There are times when I want to give someone my email address, but worry about where it might end up and whether it will become another source of SPAM. In the past, I've created my own disposable email addresses by simply creating an alias specific to the purpose, knowing I can delete it if it ever becomes a problem. People without access to the email alias file on their mail host use Yahoo! mail and Hotmail for the same reason. A large percentage of the email addresses on my newsletter are Yahoo! or Hotmail addresses. I recently discovered a more convenient way to create disposable email addresses.
Take a look at SPAM Gourmet. They have a free disposable email service and a convenient way to create email addresses without even visiting the site. Once you've signed up and gotten a username, you can create email addresses with the format:
randomword.#.username@spamgourmet.com
The random word is anything you choose. The number is the number of times this email address should remain usable. The username is the username you created on SPAM Gourmet. You simply make these up at whatever site happens to be asking for your email and the first time someone sends email to it, the email address will be created and the email will be forwarded to your real address. After the number of emails you specify have been forwarded, the account is redirected to the bit bucket and any email sent to it is thrown away.

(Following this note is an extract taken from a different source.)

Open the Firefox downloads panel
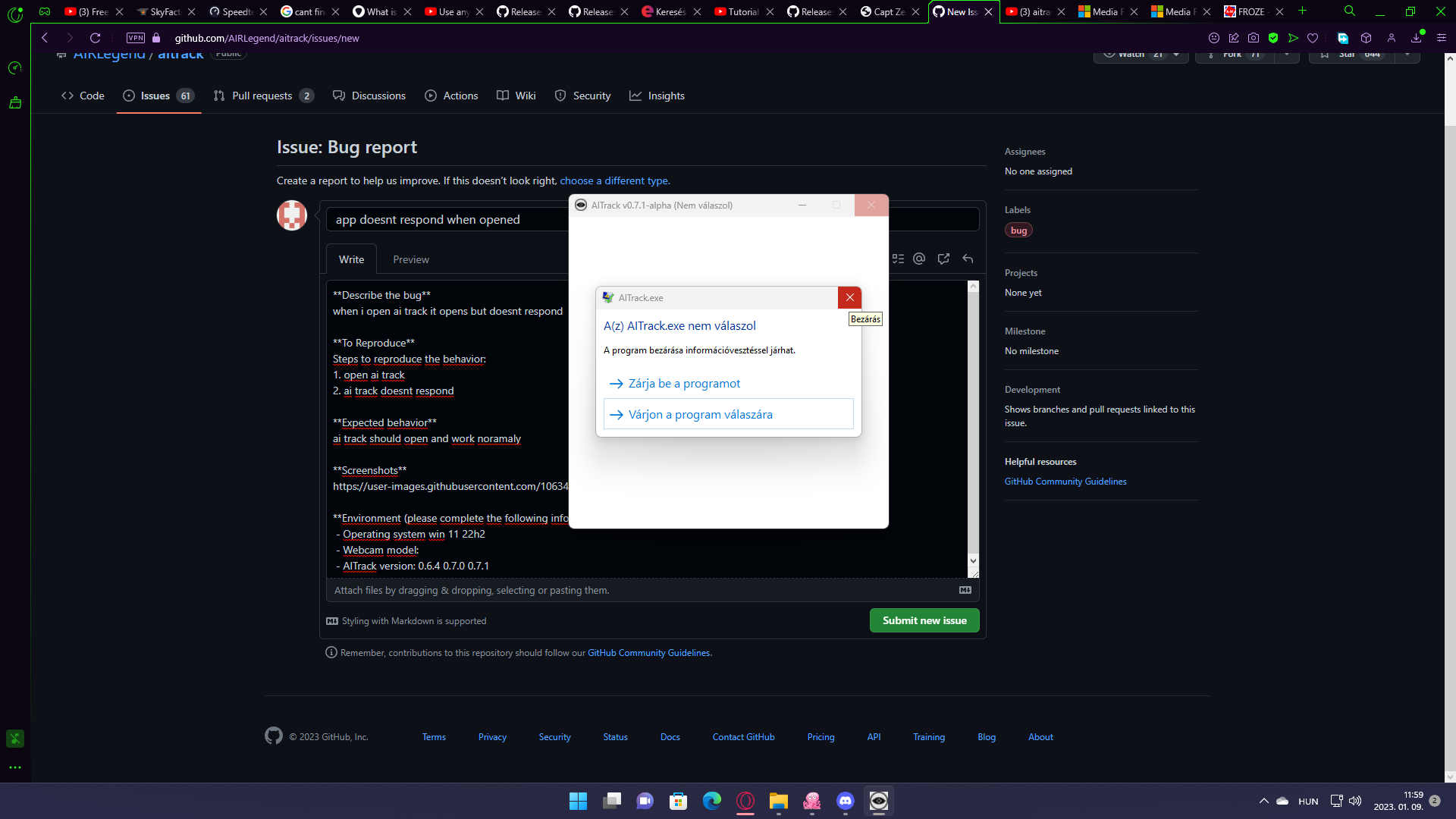 point(1416,38)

This is very convenient and useful. There are a number of other features such as being able to set whitelists for addresses, reply address masking, and the ability to see statistics on the email addresses you've created. Of course, if everyone used the same system, the spammers could just start creating their own email addresses to reach you. The service let's you set keywords that must be contained in the random words to help thwart this.
I wonder why more enterprises don't set up a disposable email service for their employees. If it were convenient to use, employees could generate disposable email addresses whenever the need arose and the enterprise could throw away any email sent to them after their usage period expired. I don't know how effective it would be, but its so cheap and easy to do, that its almost a no brainer.
Another idea would be add code to Mozilla so that whenever a user types #random# into a field, the browser automatically goes out to a service, retrieves a generated disposable email, and substitutes it in the field where #random# was. This would make it trivial for browser users to use disposable email addresses.